IBM Websphere Liberty is a widely-used modern lightweight server (less than 70Mb, I have several running on my PC) that allows modern Java EE development with Java 8. The server is free for development and build server, with limited production use (up to 2Gb of JVM heap space across all instances for the organisation). Web applications are deployed as standard web archives, which means it’s easy to download and install demos of various frameworks and easy to use Maven. This is something I’ve fought with when developing OSGi plugins, because Maven is designed to manage and install dependencies be compilation. On the other hand OSGi best practice is to pull them from other plugins, defined in the MANIFEST.MF. At the very least OSGi needs the plugins adding to the classpath in the MANIFEST.MF. Tycho is designed to bridge the gap between what Maven expects and what OSGi expects, but it’s not great. So a standard web application, sucking any jar files in via Maven, makes life a lot easier.
Setup and installation of your Websphere server(s) is easy, particularly so if you use Eclipse. My preference is to use a separate Eclipse instance and workspace for each Liberty server. This means installing all relevant plugins in separate Eclipse instances, but the Eclipse Marketplace makes this easier. In the Eclipse Marketplace is “IBM Websphere Application Server Liberty Developer Tools for Neon” (Neon was released on June 24th 2016, the Liberty tooling already had 1,568 downloads before the end of that month and, to date, has 28.8k downloads). Once installed, it’s easy to create and manage a Liberty server from Eclipse, by right-clicking in the Servers view and selecting New > Server. I documented this further on OpenNTF’s CrossWorlds wiki.

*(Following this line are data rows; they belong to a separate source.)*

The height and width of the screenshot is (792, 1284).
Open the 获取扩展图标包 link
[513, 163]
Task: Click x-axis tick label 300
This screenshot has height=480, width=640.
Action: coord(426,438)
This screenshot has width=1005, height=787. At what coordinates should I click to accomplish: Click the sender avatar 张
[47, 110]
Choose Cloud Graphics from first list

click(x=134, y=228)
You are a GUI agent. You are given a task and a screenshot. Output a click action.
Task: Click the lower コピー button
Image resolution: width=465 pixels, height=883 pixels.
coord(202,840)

One of the advantages of the server is that features can be deployed to give server-wide functionality. An example of this is CrossWorlds, an application listener and servlet filter to configure and manage Domino thread setup and OpenNTF Domino API factory setup for any configured applications. It means code can be run when the application is initialised and destroyed. An example of where this functionality might be useful is for managing thread pools for access to an underlying database, as seems to be best practice for e.g. OrientDb. Plus it only needs to be installed once on the server, not in each application. Admittedly Maven makes management of duplicate code easier, because it just needs updating in the central Maven repository and can be pulled down into each application. (If a specific version number is defined in the Maven configuration of the application, only that version will be used, but alternatively the latest version will be pulled down.)
The server can be configured via XML and other files, or editors from the Eclipse plugin. The main ones are:
- botstrap.properties which holds variables to be loaded at runtime.

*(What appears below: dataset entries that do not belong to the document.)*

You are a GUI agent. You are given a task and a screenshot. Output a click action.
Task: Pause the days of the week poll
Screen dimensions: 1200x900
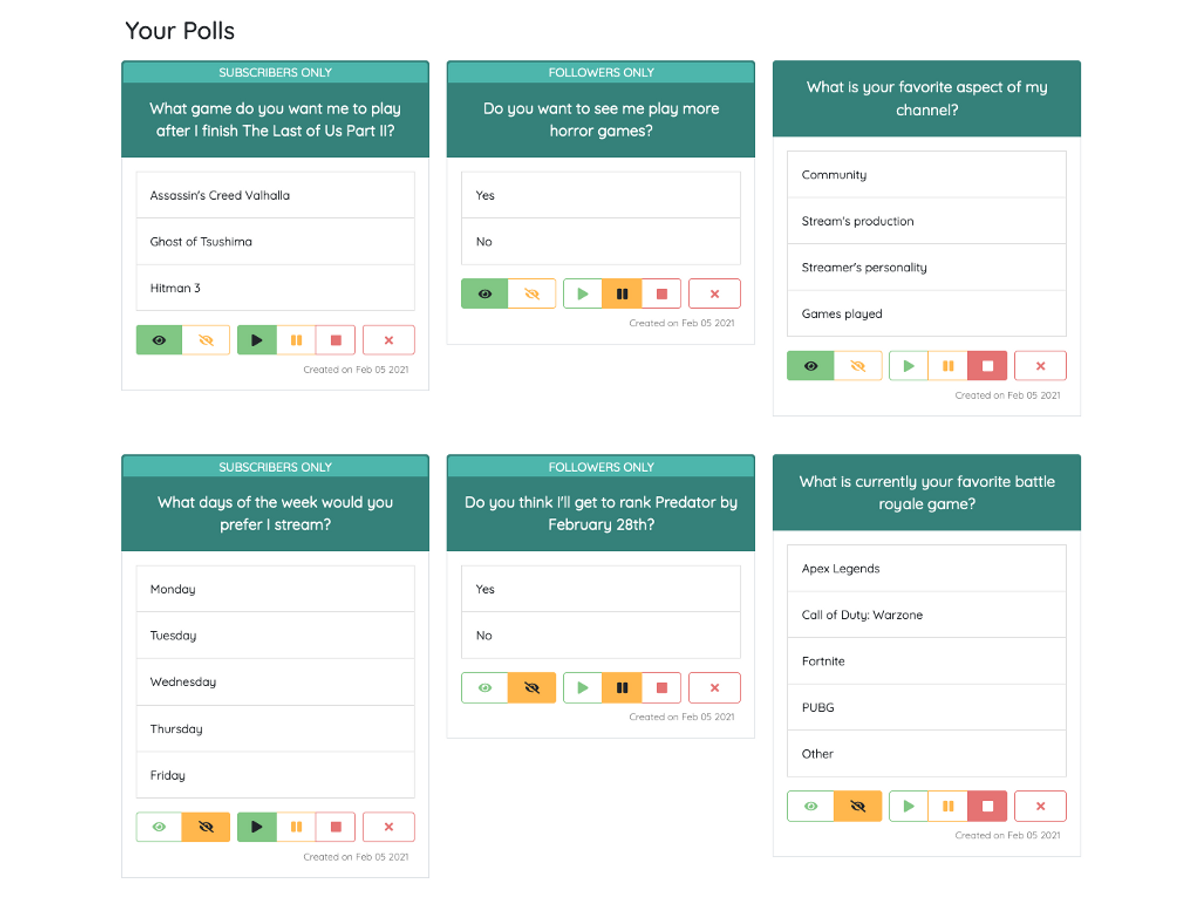tap(296, 827)
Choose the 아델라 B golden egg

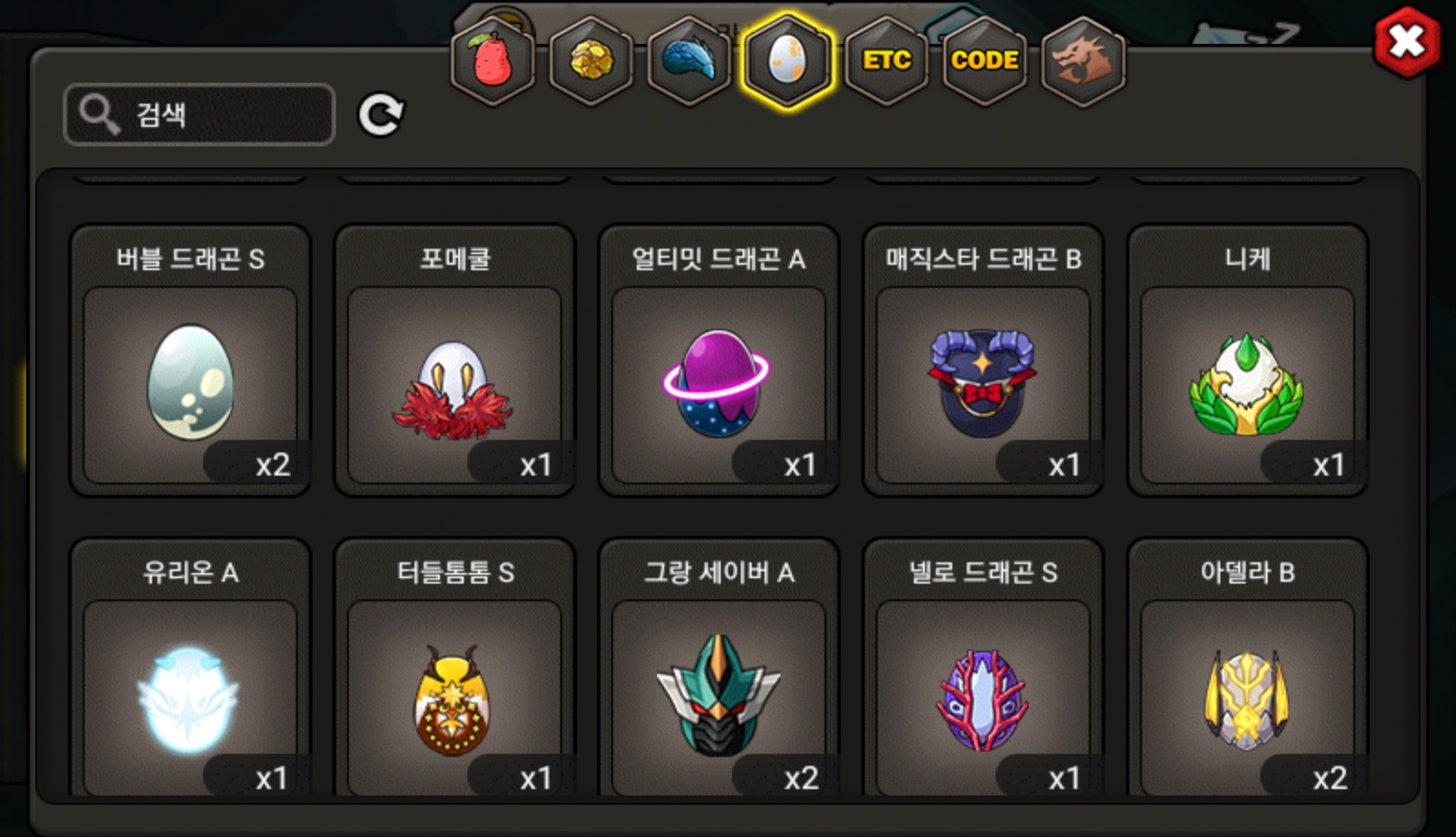pos(1247,668)
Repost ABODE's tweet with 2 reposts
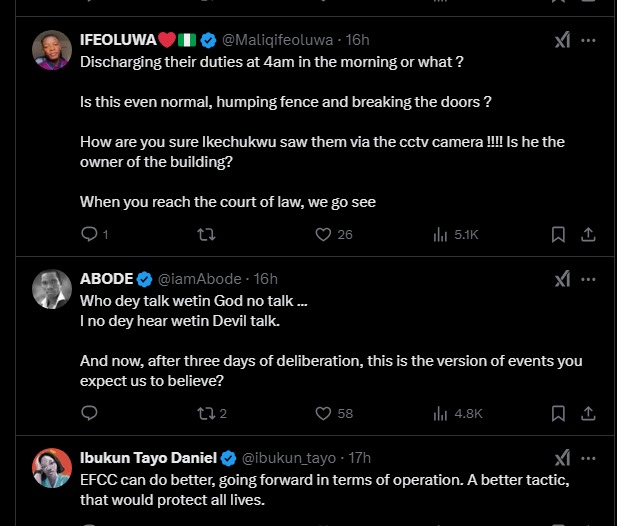 click(x=206, y=413)
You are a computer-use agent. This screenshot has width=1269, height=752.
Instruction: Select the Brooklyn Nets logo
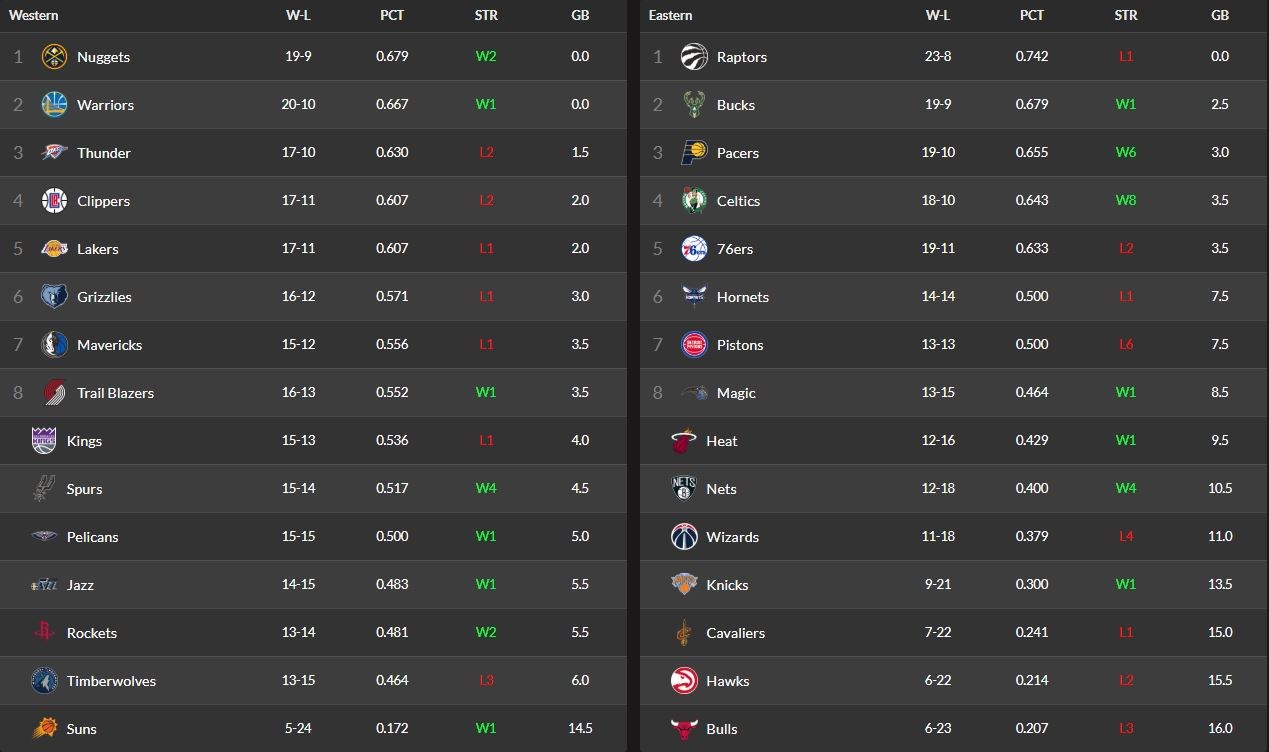coord(684,489)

- server.env which holds environment variables for the server to use.
- server.xml which holds the main server configuration. A screenshot is shown below.
I’ve not gone beyond basic configuration so far. But changing the post the server uses is very straightforward, just defined in the HTTP Endpoint feature. I also set up HTTPS for one server following instructions on a blog post, which was also easy. But I know a real-world deployment would require a lot of additional configuration and questions answering, possible pitfalls and probably optimisation.
However, initial setup is very easy, easy enough to complete in just a few minutes and let me focus on doing the development I want. So much so that when developing applications that will subsequently be wrapped up into OSGi plugins for Domino, my preference by far was using Liberty. One of the reasons for that is that, once an application is added to the server, when it’s built with any additional changes, it is automatically stopped and restarted with the changes available within seconds. That is very useful. If those few seconds get frustrating, JRebel is the obvious choice.
At this point, while I’m focussing on other parts of a stack and predominantly doing development work only, Liberty is useful to stay with. Apache Tomcat is an obvious other server to consider and experiment with, when there is time and need. One area I’ve not found a quick answer to is how to deploy the kind of server-wide feature extensions used by CrossWorlds. It may be a case of deploying that code within each application itself, I don’t know. If that is required, it’s probably not a showstopper and certainly not something I have to worry about now.